Akdeniz çanağında yatak sayısı şimdiden 7 milyona ulaştı bile. Daha bundan 15 yıl önce bu sayı 4 milyonun altındaydı; yani 15 yılda Akdeniz sahillerinde yatak kapasitesi yüzde yüz artmış.

Akdeniz'de  turizm yatırımları olmayan Cezayir, Libya, Suriye, Arnavutluk gibi ülkelere baktığımızda binlerce kilometre uzunluğunda müthiş bakir sahillere sahip ve  Avrupa'nın önemli havalimanlarından 1-2 saatte ulaşabilinecek  ülkeler olduklarını keşfediyoruz.

Bu geleceğin tatil cennetleri beklemede

Bu geleceğin tatil cennetleri neredeyse sıfır yatak kapasitesi ile karar alma pozisyonunda şu an bekliyor. Umarım bu ülkelerin karar vericileri ve siyasileri akıllı ve vizyon sahibi kişilerdir ve yapacakları yatırımlarda Türkiye ve İspanya'da yapılan hataları tamamı ile taklit ve tekrar etmezler. Olaki onlar da 'ne yapalım' deyip, 6-8 katlı blok oteller inşaat edip, herşey dahil 50 Euro ve altında fiyatlarla pazarlara girerlerse, vay o zaman otelcilerin haline.

Biliyorum bu bahsettiğim ülkeler hizmet kalitesi ve insan gücü olarak Türkiye ye rakip olamazlar ama, yine de bu kaygan turizm pazarlarında ne olacağı önceden tam belli olmuyor. Bakın Mısır 10 yılda en azından kapasite olarak nerelere geldi. Bütün dünya otel ve konaklama markalarını sahillerine çekmeyi başardılar, şimdi ise, Güney Afrika parası ile 2-3 Belek'i birden inşa ediyorlar.

Rekabetin artacağı sinyalleri geliyor

İspanya'nın ve Yunanistan'nın Türkiye'nin yarattığı rekabetten dolayı hızlı bir şekilde otellerini yenilemesi, modernleştirmesi ve özellikle otellerin bulunduğu beldeleri fiziki yatırımlar ve yıl boyunca düzenlenen etkinlikler ile bir cazibe ve yaşam  merkezi haline getirmeleri, aynı çanaktan turist bekleyen ülkeler arasında rekabeti iyice arttıracağının sinyallerini şimdiden veriyor.

Buna ek olarak teşvikler ve yeni yatırımlar sayesinde Batı Avrupa'nın  iç turizmi maya tuttu. Avrupa'da her yıl kendi ülkesinde tatil yapanların sayısı hızla artıyor. İnsanlar hergün küçük bir tatil imkanı sunan sokaklarındaki imkanlarda paralarını harcayıp, tatil için eskisi gibi para biriktiremiyorlar.

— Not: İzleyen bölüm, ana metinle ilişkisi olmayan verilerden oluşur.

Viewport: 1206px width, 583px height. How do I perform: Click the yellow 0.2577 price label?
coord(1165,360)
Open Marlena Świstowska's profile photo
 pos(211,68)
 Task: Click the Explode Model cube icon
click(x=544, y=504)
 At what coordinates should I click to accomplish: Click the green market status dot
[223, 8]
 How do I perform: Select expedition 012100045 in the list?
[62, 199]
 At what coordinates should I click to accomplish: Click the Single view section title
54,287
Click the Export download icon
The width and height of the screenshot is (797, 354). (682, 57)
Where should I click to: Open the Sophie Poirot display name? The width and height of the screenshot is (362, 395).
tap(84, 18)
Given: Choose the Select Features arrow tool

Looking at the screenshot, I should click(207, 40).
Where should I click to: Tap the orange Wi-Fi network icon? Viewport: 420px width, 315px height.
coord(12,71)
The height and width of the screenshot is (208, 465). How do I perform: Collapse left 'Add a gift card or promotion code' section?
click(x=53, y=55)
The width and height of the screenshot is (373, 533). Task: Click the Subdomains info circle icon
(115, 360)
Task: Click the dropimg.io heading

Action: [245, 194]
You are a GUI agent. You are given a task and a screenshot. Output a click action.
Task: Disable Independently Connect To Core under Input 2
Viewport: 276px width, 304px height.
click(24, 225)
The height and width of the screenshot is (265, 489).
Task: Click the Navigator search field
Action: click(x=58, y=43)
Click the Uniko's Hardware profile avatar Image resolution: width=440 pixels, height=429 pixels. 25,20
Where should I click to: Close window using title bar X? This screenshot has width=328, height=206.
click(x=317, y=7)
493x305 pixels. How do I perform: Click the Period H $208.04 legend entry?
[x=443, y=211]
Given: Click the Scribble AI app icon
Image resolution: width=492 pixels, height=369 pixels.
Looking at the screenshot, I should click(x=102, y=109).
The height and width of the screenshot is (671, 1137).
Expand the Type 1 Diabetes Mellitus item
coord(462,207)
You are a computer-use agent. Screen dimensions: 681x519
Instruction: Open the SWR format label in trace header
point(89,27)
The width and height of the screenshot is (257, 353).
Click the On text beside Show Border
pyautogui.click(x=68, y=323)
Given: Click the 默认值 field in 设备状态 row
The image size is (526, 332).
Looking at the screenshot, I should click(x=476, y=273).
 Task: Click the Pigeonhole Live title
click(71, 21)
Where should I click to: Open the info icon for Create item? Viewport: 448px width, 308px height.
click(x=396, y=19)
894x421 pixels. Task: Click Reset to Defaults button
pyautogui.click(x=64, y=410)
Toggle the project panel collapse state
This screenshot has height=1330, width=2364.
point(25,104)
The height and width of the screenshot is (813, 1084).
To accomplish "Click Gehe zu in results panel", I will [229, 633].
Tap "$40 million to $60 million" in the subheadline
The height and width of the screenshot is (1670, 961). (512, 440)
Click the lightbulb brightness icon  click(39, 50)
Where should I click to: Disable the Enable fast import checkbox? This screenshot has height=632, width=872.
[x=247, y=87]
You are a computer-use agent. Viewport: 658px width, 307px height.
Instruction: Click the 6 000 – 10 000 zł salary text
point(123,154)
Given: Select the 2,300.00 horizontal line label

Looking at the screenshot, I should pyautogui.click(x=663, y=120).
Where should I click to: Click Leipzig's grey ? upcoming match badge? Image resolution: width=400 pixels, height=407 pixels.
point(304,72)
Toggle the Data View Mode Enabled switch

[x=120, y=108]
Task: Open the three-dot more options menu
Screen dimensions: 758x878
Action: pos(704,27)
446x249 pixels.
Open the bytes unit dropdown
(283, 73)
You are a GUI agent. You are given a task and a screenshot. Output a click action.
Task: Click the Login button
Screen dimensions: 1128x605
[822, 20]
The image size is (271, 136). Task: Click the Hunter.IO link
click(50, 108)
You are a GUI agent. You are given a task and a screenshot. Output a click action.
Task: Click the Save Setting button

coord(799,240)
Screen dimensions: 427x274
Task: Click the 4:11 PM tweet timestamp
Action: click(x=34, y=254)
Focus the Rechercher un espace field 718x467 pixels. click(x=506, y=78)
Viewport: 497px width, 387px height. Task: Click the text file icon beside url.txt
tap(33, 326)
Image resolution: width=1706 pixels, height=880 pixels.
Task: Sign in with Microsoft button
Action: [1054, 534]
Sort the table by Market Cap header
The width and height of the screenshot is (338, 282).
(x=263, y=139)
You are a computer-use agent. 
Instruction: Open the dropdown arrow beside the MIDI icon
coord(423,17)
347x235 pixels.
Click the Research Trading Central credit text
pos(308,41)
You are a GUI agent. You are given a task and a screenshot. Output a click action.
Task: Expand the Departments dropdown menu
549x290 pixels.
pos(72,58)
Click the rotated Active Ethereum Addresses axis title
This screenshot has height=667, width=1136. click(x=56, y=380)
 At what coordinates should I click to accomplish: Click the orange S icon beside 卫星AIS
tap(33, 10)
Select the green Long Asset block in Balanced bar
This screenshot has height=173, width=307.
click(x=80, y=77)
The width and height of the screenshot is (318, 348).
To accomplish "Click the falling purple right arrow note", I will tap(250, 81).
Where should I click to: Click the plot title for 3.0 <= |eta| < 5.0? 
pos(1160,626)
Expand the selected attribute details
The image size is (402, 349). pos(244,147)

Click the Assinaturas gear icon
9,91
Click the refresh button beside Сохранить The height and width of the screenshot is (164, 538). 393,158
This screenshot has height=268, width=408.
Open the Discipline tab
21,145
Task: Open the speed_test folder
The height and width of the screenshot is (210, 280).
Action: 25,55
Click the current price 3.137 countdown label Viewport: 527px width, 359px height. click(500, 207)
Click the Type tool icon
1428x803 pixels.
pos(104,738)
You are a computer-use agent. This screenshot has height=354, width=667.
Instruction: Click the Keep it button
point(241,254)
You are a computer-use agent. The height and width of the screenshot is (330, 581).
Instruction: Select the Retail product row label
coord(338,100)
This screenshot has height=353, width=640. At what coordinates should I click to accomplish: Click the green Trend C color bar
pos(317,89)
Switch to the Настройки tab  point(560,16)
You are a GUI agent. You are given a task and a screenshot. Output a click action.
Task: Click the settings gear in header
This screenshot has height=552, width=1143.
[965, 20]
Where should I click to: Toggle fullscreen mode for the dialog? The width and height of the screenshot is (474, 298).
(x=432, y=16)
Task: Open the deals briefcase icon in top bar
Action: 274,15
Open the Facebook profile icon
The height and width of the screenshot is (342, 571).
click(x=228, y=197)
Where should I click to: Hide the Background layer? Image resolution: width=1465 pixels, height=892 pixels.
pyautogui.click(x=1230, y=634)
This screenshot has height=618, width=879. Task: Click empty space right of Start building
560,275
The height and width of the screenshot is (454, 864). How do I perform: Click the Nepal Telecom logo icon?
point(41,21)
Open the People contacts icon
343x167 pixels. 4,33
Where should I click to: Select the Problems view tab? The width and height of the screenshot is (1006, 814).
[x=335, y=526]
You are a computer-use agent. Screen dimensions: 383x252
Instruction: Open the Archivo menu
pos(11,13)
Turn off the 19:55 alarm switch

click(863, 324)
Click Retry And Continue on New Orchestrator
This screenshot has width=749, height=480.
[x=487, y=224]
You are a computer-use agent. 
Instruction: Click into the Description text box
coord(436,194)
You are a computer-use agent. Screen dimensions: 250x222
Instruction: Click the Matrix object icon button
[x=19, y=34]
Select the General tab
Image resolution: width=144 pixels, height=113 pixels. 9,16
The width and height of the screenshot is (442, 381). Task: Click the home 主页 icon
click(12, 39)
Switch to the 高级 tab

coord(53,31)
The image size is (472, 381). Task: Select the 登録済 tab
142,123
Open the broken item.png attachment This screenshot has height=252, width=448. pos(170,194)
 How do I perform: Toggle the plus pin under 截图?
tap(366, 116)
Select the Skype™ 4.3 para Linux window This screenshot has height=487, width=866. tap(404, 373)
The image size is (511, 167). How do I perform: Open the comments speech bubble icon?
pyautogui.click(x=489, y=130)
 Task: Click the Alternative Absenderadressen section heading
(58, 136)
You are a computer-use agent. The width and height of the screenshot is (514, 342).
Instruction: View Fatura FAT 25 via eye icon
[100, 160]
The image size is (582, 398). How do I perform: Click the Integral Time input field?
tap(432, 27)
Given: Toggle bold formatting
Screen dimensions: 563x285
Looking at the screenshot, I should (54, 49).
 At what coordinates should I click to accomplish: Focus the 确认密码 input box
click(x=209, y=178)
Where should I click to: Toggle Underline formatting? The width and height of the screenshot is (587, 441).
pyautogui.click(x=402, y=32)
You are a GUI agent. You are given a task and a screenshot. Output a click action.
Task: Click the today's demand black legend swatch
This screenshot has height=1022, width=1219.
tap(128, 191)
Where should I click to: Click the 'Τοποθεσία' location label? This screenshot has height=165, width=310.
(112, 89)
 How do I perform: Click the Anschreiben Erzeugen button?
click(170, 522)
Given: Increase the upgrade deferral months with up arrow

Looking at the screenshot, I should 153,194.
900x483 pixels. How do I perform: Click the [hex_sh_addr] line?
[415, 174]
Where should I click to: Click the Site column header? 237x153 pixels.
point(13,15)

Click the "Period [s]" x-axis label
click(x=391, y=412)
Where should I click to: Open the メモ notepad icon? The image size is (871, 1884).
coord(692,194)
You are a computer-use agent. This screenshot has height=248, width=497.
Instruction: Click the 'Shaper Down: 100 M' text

Zenginlerin sayısı giderek artıyor

Buna karşılık zenginlerin sayısı giderek artıyor ve onlar daha eksklusiv noktalarda diğerlerinin giremediği çok özel belde ve mekanlarda tatili tercih ediyorlar. Bizde ise herşey iç-içe; günlük 1000 Avro'luk en eksklusiv otelimizle 20 Avro'luk lastminute'çi tesislerimiz yanyana-iç içe.

Mısır, Fas, İspanya dünyanın dev tur operatörü şirketlerine hisse alarak ortak oluyorlar. Her ülke kendini siyasi ve ekonomik güç ve yapısı ile dünya pazarlarında kendisini sağlama almak istiyor. Kendi ulusal çıkarları için tüm  bakanlarını, kurum başkanlarını, genel müdürlerini seferber edebiliyorlar. Bizde ise çoğu zaman bizzat şahit oldum: İspanya kralının yemeğe davet ettiği bazı turizm liderleri, Türkiye'de belediye başkanları veya kurum başkanları ile zor görüşebiliyorlar. 

Avrupa'da Türkiye'yi herkes kendine rakip görüyor

Avrupa'da Türkiye'yi herkes kendine rakip görüyor. Turizm ülkeleri söze: 'Türkiye olmasaydı' veya 'Türkiye'yi ile kıyasladığımızda' diye başlıyor. Piyasalarsa hem önemseniyoruz, hem yakın takip ediliyoruz. Turizm ülkelerinin tümü Türkiye'ye büyük sayıda turist kaptırdığına inanıyor ve ülkemize gelen turistleri kendi turistleri olarak görüyorlar.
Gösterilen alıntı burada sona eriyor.